Mogadischu (SID) - Bei dem Selbstmordanschlag am Dienstag in der somalischen Hauptstadt Mogadischu wurden auch ein Fußball-Nationalspieler und ein -Funktionär verletzt. Unter den Verwundeten befinden sich Nationalspieler Abdullahi Isse Mahmoud und der Generalsekretär des somalischen Verbandes SFF, Abdi Qani Said Arab. "Abdi Qani Said Arab ist nur leicht verletzt, und es geht ihm den Umständen entsprechend gut - gelobt sei Allah", sagte SFF-Präsident Said Mahmoud Nur. Fast 100 Menschen waren bei dem Attentat ums Leben gekommen, mehrere Dutzend wurden verletzt.

Nur wenige Stunden nach der Tat erreichte Mahmoud Nur ein Kondolenzschreiben von FIFA-Präsident Joseph.
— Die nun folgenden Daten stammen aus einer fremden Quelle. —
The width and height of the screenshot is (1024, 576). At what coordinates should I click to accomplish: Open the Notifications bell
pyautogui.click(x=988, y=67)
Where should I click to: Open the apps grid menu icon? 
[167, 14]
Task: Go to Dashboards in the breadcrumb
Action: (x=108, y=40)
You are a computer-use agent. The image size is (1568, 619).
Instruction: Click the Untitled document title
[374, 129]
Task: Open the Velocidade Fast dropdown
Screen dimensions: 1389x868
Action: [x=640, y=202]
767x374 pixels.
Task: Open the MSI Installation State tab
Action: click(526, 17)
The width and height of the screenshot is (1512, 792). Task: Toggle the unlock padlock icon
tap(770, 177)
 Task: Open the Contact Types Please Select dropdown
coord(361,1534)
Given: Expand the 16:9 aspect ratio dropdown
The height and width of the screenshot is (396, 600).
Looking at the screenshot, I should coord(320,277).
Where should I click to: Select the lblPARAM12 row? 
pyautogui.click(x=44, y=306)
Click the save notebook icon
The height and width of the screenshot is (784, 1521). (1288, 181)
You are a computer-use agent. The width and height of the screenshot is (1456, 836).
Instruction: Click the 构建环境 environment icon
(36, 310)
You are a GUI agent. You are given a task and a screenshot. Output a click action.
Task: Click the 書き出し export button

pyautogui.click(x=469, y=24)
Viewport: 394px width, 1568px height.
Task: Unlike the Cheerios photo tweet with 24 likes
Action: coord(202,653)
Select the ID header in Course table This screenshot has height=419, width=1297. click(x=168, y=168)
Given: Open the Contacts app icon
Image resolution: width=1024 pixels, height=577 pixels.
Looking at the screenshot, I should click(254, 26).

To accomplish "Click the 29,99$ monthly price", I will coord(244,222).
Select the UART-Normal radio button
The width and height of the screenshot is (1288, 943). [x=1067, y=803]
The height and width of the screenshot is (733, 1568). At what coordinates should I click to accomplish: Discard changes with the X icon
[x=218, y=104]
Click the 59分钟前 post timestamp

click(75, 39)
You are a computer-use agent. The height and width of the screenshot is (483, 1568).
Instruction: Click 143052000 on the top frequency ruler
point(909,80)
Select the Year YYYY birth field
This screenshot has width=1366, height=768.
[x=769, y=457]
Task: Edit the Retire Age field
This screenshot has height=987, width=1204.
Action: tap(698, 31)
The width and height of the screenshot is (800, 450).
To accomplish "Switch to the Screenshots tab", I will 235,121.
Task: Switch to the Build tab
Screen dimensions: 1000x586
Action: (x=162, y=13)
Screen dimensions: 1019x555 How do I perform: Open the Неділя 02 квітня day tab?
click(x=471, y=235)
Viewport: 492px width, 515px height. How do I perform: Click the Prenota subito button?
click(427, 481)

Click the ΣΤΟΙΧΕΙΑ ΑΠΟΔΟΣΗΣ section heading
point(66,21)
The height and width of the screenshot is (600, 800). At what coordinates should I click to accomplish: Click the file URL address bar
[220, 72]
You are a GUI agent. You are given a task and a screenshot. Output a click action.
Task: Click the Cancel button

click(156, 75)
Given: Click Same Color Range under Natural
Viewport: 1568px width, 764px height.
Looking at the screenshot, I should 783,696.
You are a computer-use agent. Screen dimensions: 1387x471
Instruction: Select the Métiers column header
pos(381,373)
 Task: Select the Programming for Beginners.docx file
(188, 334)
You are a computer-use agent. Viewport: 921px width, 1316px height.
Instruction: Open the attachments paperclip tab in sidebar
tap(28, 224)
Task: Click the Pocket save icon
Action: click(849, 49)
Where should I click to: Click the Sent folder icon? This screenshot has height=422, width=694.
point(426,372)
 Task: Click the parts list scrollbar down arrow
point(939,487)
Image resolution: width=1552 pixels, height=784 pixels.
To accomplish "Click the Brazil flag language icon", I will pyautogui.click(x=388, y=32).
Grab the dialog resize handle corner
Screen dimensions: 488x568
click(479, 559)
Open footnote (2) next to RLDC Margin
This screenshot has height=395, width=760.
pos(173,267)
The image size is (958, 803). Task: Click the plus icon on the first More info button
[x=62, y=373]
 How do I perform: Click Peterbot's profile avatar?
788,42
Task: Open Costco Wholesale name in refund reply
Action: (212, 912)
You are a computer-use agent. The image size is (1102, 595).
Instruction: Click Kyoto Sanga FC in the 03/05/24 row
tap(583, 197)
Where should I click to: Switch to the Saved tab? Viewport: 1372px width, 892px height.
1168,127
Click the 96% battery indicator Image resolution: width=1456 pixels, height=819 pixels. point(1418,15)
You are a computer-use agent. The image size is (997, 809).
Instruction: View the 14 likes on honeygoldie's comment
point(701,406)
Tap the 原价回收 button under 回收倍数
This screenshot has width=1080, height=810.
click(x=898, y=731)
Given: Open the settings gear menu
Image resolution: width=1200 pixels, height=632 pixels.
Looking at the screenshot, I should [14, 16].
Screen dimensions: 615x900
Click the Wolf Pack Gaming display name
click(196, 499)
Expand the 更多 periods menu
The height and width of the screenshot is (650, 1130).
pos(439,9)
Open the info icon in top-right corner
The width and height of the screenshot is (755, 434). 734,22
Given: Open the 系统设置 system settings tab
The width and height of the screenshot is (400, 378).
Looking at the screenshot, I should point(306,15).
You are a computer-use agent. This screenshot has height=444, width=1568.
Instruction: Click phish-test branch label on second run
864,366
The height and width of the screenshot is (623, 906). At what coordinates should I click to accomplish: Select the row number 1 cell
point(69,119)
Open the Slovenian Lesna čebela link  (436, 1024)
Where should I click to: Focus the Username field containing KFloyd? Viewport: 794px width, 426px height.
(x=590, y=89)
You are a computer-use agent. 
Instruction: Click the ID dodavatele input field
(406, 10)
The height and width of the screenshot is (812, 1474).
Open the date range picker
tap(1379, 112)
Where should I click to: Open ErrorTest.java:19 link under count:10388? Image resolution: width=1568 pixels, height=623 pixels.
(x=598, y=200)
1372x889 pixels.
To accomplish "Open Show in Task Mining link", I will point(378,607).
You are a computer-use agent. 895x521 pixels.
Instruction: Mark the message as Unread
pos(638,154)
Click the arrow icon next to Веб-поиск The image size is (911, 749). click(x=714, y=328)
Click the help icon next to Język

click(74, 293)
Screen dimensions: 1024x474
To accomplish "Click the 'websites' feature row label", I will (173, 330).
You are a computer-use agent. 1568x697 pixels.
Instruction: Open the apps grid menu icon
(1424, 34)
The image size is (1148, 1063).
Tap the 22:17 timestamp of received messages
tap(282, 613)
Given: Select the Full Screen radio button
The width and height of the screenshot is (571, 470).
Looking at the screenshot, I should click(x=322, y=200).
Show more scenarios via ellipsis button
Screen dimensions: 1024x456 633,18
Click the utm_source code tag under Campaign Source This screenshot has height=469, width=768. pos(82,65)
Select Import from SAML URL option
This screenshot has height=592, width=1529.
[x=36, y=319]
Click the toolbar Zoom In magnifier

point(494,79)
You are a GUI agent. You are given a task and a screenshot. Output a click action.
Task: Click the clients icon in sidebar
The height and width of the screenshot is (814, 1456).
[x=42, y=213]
S. Blatter. "Ich möchte den Familien der Opfer dieses schrecklichen Attentats mein tiefstes Mitgefühl aussprechen", schrieb Blatter. "Unsere Gedanken sind bei diesen beiden Mitgliedern der somalischen Fußballfamilie und anderen Menschen, die bei dieser Tragödie verletzt wurden."

Die Verantwortung für den Anschlag, bei dem fast ausschließlich Studenten zu den Opfern zählten, übernahmen die Al-Shabaab-Milizen, die dem Terror-Netzwerk Al-Kaida sehr nahestehen und den Fußball in Somalia als "satanistischen Akt" verurteilen.